YunLab writing notes
I want to write this one honestly.
Recently I've been turning some internal engineering material from OpenClaw into articles that can live publicly on YunLab.ai. When I started, the natural assumption was: the internal material is already detailed — task, conclusion, retrospective, boundary, verification record. So I just delete the sensitive bits, rephrase the rest, and I have a public article, right?
Once I actually started, it wasn't that simple.
The biggest value of internal material is letting the next person, the next AI, the next session pick the work up. It aims for accuracy, completeness, traceability. Where the files are, how far this task has gotten, whether this judgment has evidence behind it, whether this capability is still just a local candidate — all of that has to be spelled out.
But a public article isn't read that way. When someone opens YunLab.ai, they're not picking up my local project, and they're not auditing my task directory. They're more likely just trying to understand: why am I building a personal AI system this way? What potholes did I hit? Which judgments could transfer to their own system?
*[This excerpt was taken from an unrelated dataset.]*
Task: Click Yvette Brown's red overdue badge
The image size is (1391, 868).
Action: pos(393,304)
My first attempt kept turning into an internal handoff
That was the first pothole.
I would write straight down the source material: here's a state file, there's a handoff, this module passed, that audit scored X, this directory has more outputs underneath. While writing, it all felt right — these things did genuinely happen.
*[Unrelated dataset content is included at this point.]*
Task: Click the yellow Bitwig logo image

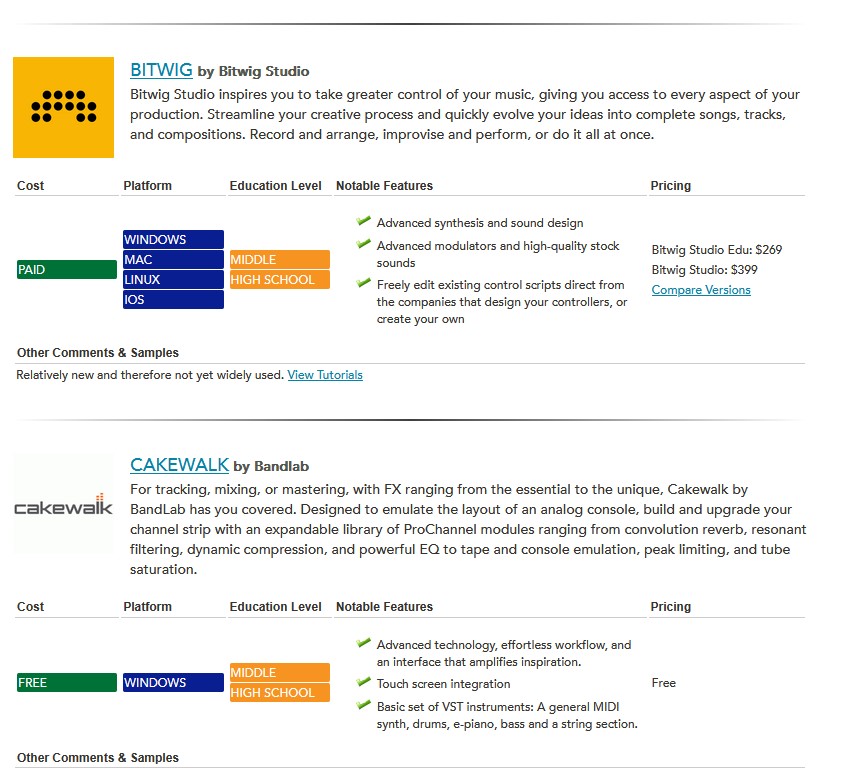Action: (x=64, y=107)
But once the page rendered, the flavor was off. It didn't read like an article. It read like I'd pasted a photo of my workbench in public. Lots of information, but the reader couldn't get in. Worse, it exposed too much backstage in public view: paths, processes, capability boundaries, unfinished states, internal names, even working habits that should only stay with the local system.
That's when I realized public writing isn't "compressing" internal material. It first has to change the question.
Internal material asks: where is this task now, how do we continue. A public article asks: what experience is behind this, which parts of it are worth keeping.
Redaction only solves a small part
The second pothole was trusting "redaction" too much at first.
I used to feel that as long as I covered the tokens, accounts, paths and internal names, the content was safe. Later I realized that's only the lowest layer of safety. What's actually likely to go wrong isn't always a particular string — it's the state the article conveys.
For instance, a system that's only a local candidate can't be written as if it's already live and stable. A process that's only been run once can't be written as a mature method. An agent still being tuned for persona, permissions and memory can't be cherry-picked to look like it's already deliverable.
That kind of problem isn't fixed by redaction. It's fixed by honestly writing the boundary.
The public-safe I now mean isn't only "nothing leaked." It also includes "not overstated, not misleading, not treating the backstage as the result."
Now I ask first: what can this piece actually leave in public?
Now when I write an article from internal material, I pause before moving any content.
I ask one dumb question first: out of all this material, what can actually be left in public?
Sometimes the answer is a pothole — for example, why raw chat logs can't directly become a knowledge base. Sometimes the answer is a boundary — for example, an agent's role can't only describe personality; it also needs a work contract. Sometimes the answer is a method — for example, a personal AI system can't only aim for "running"; it also has to be verifiable, handed off, continued.
Once I find that public angle, the internal material becomes useful again. It's no longer the structure of the article. It's the evidence and memory behind me. I can use it to think clearly, without putting it on display.
I roughly sort content into three buckets now:
- Public-able: potholes I've hit, judgments I corrected, methods that can be reused, and honest impressions of personal AI systems.
- Needs abstraction: internal tasks, roles, audits, memory, workflows. I can talk principles, but I won't lay out the backstage detail as-is.
- Must stay local: keys, accounts, full prompts, real directories, unreviewed conclusions, private-relationship context, and any operational entry point that could be misused.
The taxonomy isn't complicated, but it saves me from a very common illusion: that an article is more "real" the closer it stays to the internal source. It isn't. The realness of a public article doesn't come from spreading out the backstage. It comes from describing the experience accurately.
So this isn't "desensitizing" — it's rewriting
These days I see it as a rewrite.
Internal material exists to let the system continue working. Public articles exist to be read by people. The first needs enough operational context. The second needs that context distilled into understandable experience. Both matter, but they can't be mixed.
That's also why I preview locally before I finish writing now. Just reading the Markdown makes "this is fine" too easy. Once the page opens, problems show up: does it sound like me, is the title trying too hard, are there too many cards, is the type fatiguing, did a sentence overstate some internal state.
If it reads like a manual, I rewrite. If it reads like an internal report, I rewrite. If it reads like an AI-curated "best practice," I rewrite harder. YunLab.ai isn't a company website I'm packaging. It's more like a public experimental record I'm keeping for myself. Articles here can have structure, but they can't lose the personal trace.
The boundary I ended up giving myself: public articles carry experience, not backstage.
The backstage stays local, still carrying tasks, evidence, permissions, audits and handoffs. The articles go onto YunLab.ai, carrying only the judgments I'm willing to be publicly accountable for long-term. Writing this way is slower, but it's closer to what I actually want to leave behind.